Once you reach the line with "This screenshot has width=1127, height=725.", transcribe it and every line after it to the end of the records, exactly, but not the pictures.

================================

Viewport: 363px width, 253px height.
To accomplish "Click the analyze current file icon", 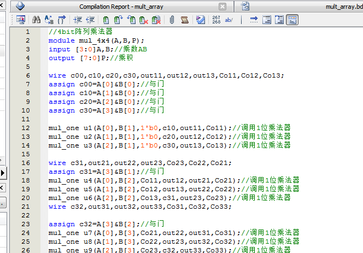I will [x=201, y=20].
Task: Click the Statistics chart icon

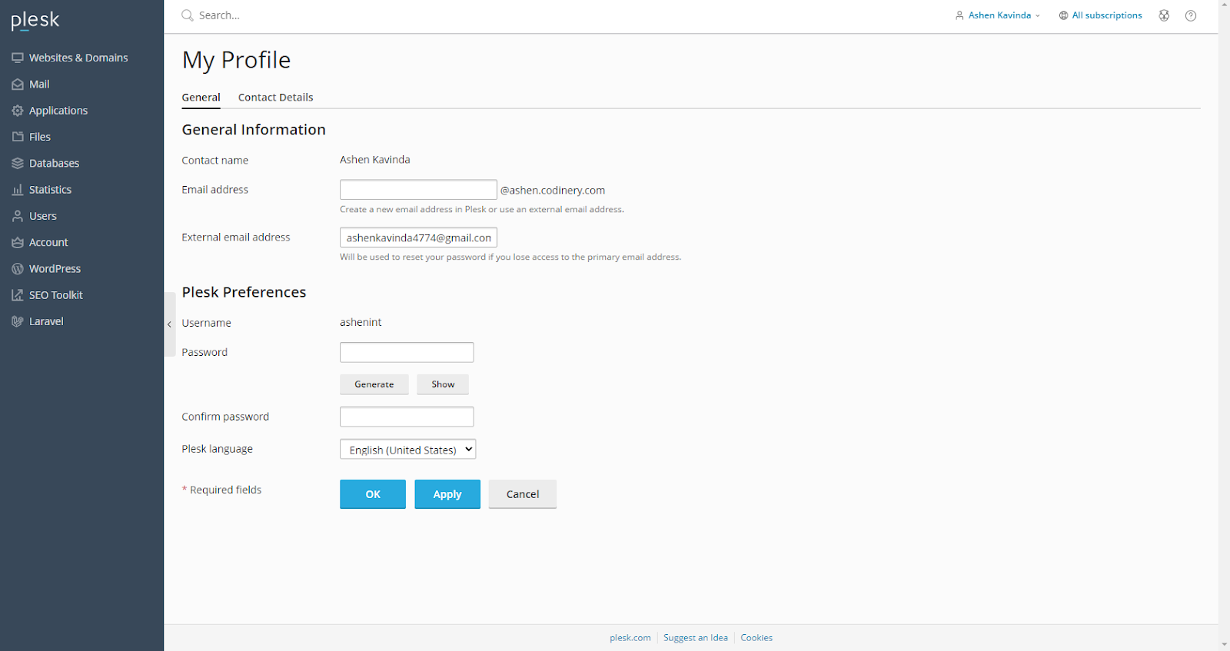Action: coord(17,190)
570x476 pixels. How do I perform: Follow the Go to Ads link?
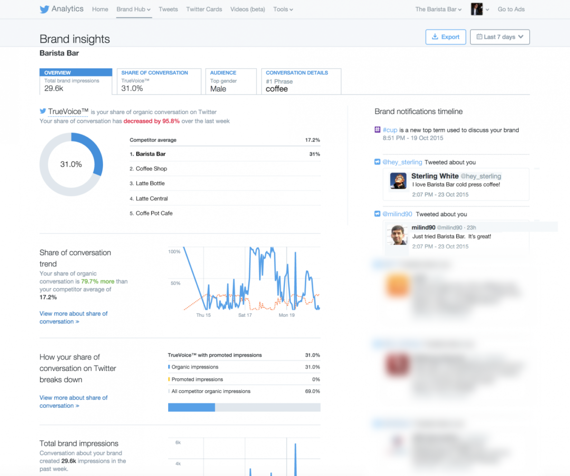[x=511, y=9]
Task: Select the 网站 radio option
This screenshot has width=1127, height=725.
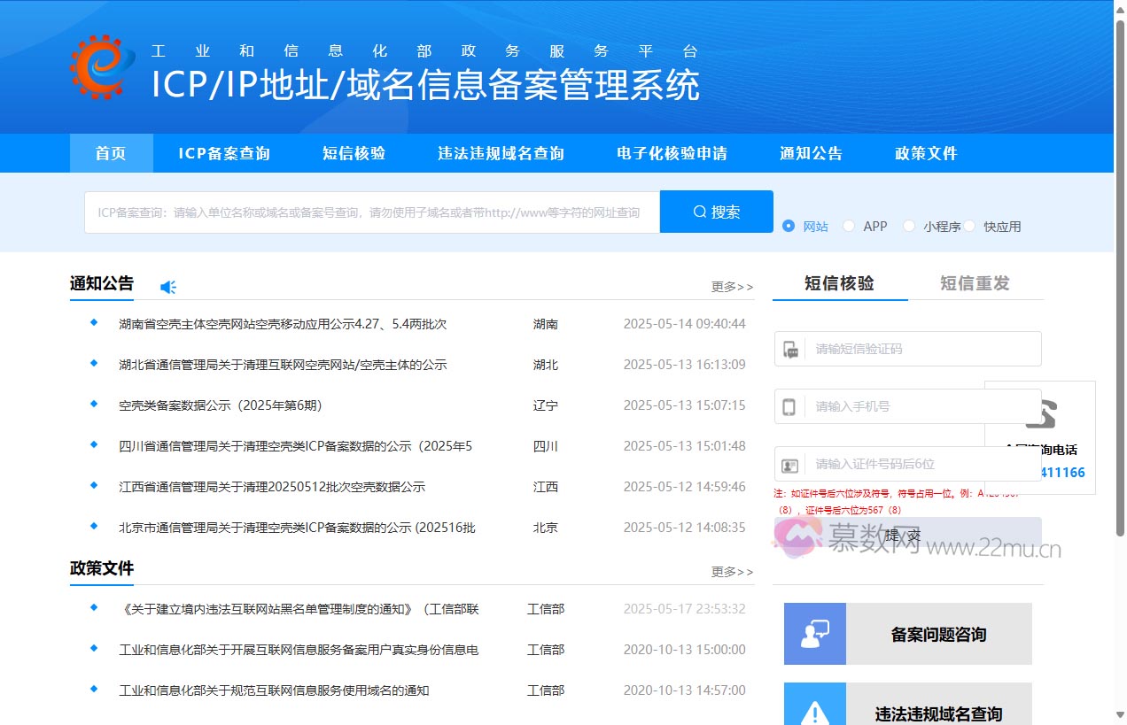Action: click(788, 226)
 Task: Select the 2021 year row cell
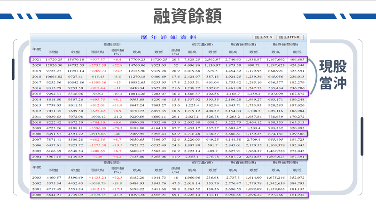click(37, 60)
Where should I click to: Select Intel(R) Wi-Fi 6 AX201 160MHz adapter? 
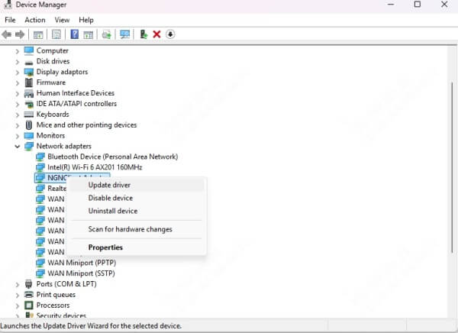point(95,167)
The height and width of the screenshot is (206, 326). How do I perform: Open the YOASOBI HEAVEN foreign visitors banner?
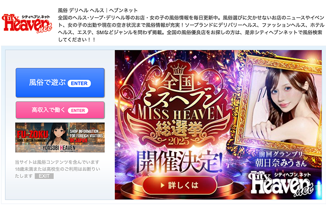[x=60, y=137]
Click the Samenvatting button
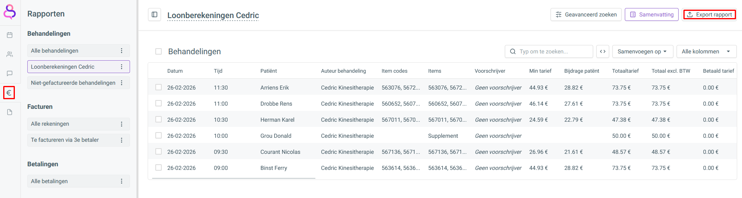This screenshot has height=198, width=742. pyautogui.click(x=652, y=15)
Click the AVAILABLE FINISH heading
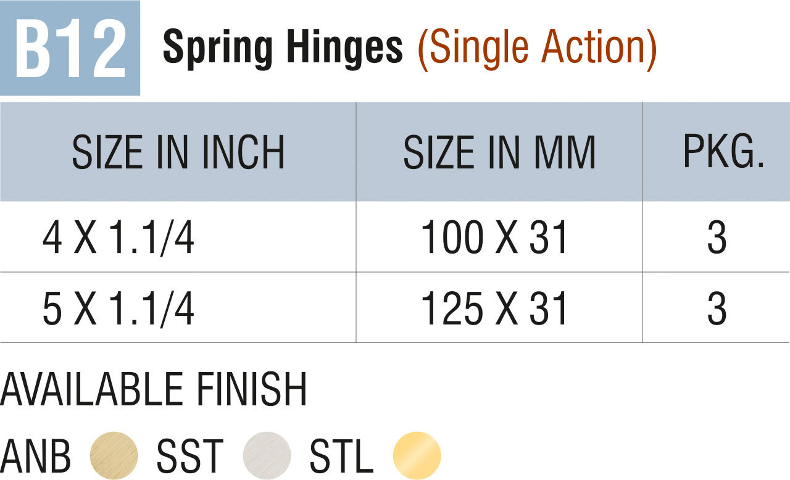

================================

Completed task:
This screenshot has width=1127, height=725.
Action: click(788, 226)
 Task: Select the 2021 year row cell
click(37, 60)
Where should I click to: Select Intel(R) Wi-Fi 6 AX201 160MHz adapter? 
point(95,167)
The height and width of the screenshot is (206, 326). How do I perform: Open the YOASOBI HEAVEN foreign visitors banner?
[x=60, y=137]
Click the Samenvatting button
This screenshot has height=198, width=742. pyautogui.click(x=652, y=15)
Click the AVAILABLE FINISH heading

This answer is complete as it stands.